España entera necesita apostar por un territorio más equilibrado, sin desiertos demográficos en torno a urbes colapsadas

España entera necesita apostar por un territorio más equilibrado, sin desiertos demográficos en torno a urbes colapsadas. Pero eso no es algo que vaya a lograrse por decreto, sino que será lento y complicado. La tecnología puede ayudar, pero también puede hacer todo lo contrario: acelerar la tendencia centrípeta de la capital. Es obvio que el propio País Vasco fue en otro tiempo un lugar que atrajo a miles de personas, cosa que también contribuyó a despoblar entonces otras zonas. Así que algo sabemos.

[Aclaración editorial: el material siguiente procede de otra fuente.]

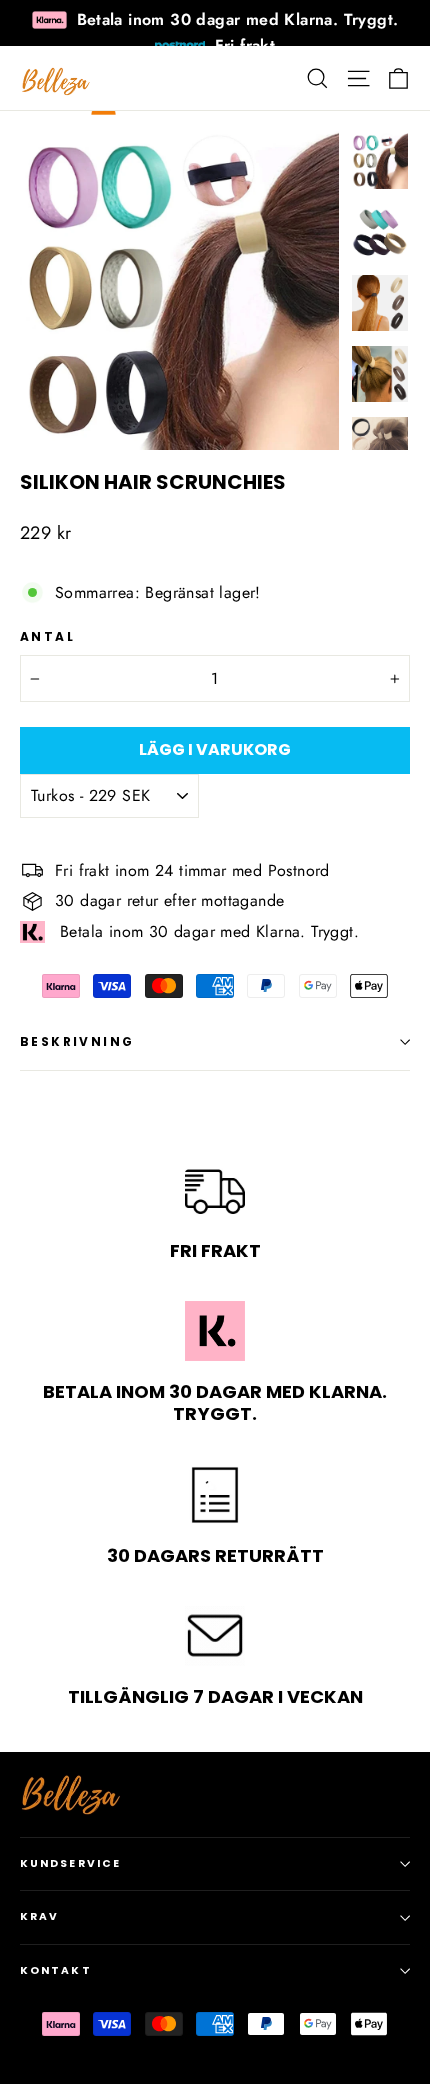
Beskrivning (77, 1041)
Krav (39, 1916)
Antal (47, 637)
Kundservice (70, 1863)
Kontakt (56, 1970)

En todo caso no será fácil frenar esa tendencia -insisto- natural de las personas a buscar sus oportunidades allí donde sepan que las hay, como ha hecho el internacional Kepa Arrizabalaga. Pero es que, precisamente, la política buena es la que se atreve con problemas difíciles, como este del desequilibrio territorial, y la que, además, sabe que trabaja a largo plazo, no pensando en las próximas elecciones, que serán, por cierto, este año que acaba de empezar.

Mientras llegan seguiré quedando con mi pequeña piña de amigos vascos en Madrid para cenar de vez en cuando en sitios exóticos. Lejos del Cantábrico pero, por supuesto, aprovechando las oportunidades siempre que se pueda.